Стрелка на панели лифта говорила мне, что минус 89 последний. Больше двух третей этого здания располагалось под землей. Я должно быть мили, ну ярды или метры под поверхностью земли.
Я шагнул из шахты лифта. Двери, казалось, исчезли, и я просто вышел на минус 89. Я по-прежнему внутри своеобразной структуры, и хотя ее стены двигались и дышали, все-таки казалась огромным подвалом. Со всей его тошнотворной пустотой. Гигантские бетонные подушки поддерживали эту странную структуру, сотворенную человеком, но в то же самое время органическую.
Маленькая человекоподобная фигура в коричневом пальто с головой рептилии прошаркала мимо меня, с шипением толкая то, что было похоже на полную коробок магазинную тележку.
— Извините, — закричал я. — Где это?
— Долбанный нижний этаж, — крикнуло в ответ существо сдавленным голосом.
— А что там? — я указал на знак, обозначающий ВЫХОД, знак, к которому и направлялось это существо.
— Жалобы, — улыбнулось оно мне, и языком ящерицы облизало нижнюю часть своего покрытого чешуей лица. — Какие-то чуваки чертовски успешно разводят тлю в моем центральном отоплении. Я хочу разобраться с этим прямо сейчас. Вы спустились сюда за женщиной?
— Ну нет... я имею в виду, да, — я думал о ней, о том, где же она была, и насколько далеко от меня в этом здании.
Его холодные глаза остановились на мне.
— Я бы выебал тебя сейчас, если ты хочешь. Я бы выебал тебя бесплатно. Тебе не нужны женщины, — выдохнула рептилия, двигаясь ко мне. Я отшатнулся...
БИИИИИИИППППП! — ГЛУПЫЙ УРОД!
Звуки гудка и истошный крик.
Я на Ферри Роуд, запруженной потоком транспорта, направляющимся в доки Лейфа. Мимо меня проносились машины. Рядом затормозил грузовик, его водитель высунулся из кабины и потряс кулаком.
— Тупой урод, мать твою! Я едва тебя не сбил на хуй! — он открыл кабину, спрыгнул и подскочил ко мне. — Я убью тебя, блядь!
Я побежал. Мне плевать, что грузовик мог меня сбить, но я не хотел драки.

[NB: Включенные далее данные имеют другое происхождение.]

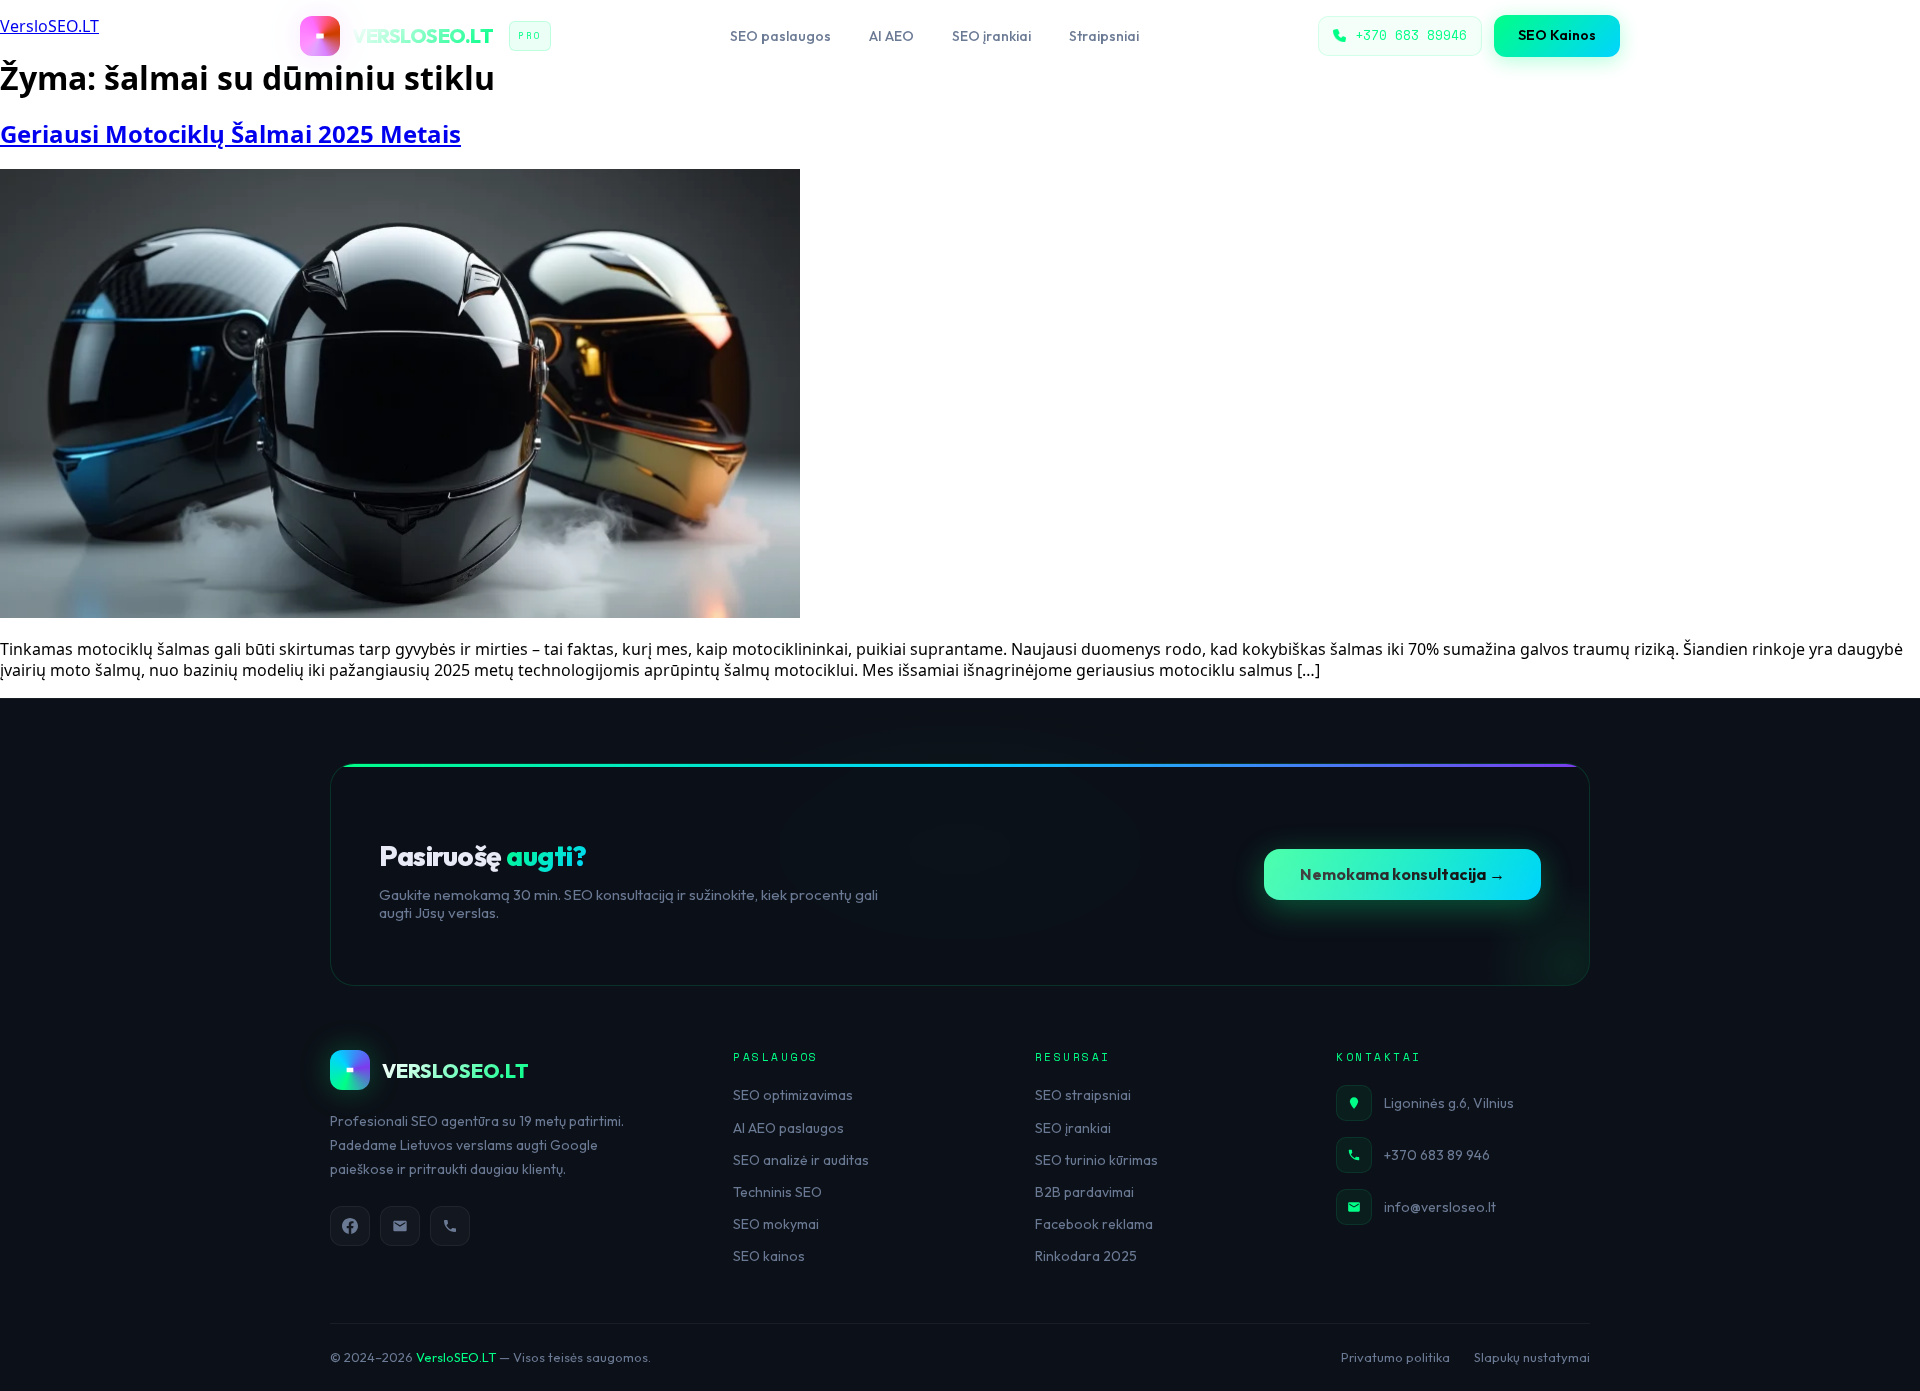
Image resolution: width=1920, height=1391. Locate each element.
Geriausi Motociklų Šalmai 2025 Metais (230, 133)
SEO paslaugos (780, 36)
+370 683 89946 (1411, 35)
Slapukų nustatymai (1532, 1357)
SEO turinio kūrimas (1096, 1160)
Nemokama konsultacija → (1402, 874)
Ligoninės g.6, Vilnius (1449, 1103)
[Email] (400, 1226)
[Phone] (450, 1226)
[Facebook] (350, 1226)
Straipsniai (1104, 36)
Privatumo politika (1395, 1357)
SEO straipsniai (1083, 1095)
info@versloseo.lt (1440, 1207)
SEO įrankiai (991, 36)
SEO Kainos (1557, 35)
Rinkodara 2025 (1086, 1256)
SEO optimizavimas (793, 1095)
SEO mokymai (776, 1224)
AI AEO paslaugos (788, 1128)
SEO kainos (769, 1256)
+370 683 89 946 (1437, 1155)
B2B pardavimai (1084, 1192)
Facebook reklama (1094, 1224)
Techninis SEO (777, 1192)
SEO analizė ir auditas (801, 1160)
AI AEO (891, 36)
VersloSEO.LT (456, 1357)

Это унизительнее из всего. Слишком личное. Нет ничего хуже, чем жестокое избиение обыкновенным заурядным человеком. Физическое насилие очень напоминает еблю. Слишком много Ида вовлечено.
Я чувствовал себя ужасно, но не мог пойти домой. Я не мог вернуться в парк. Я прошелся немного, пытаясь собрать воедино мою голову. Я закончил день у Вейтчи в Стокбридже. Минус 89. Спасибо, блядь, что я выбрался оттуда. Но теперь я дрожал, чувствуя себя хреново. Я мог либо преодолеть это или вернуться назад на уровень минус 89.
— Все в порядке, мудозвон?
— Ха-ха-ха, сам человечище! — улыбнулся Вейтчи и впустил меня в квартиру. — Ты выглядишь так, будто видел призрак.
— Нет. Я видел худшее: Рэйми, Акулу, женщину, рептилию. Никаких призраков.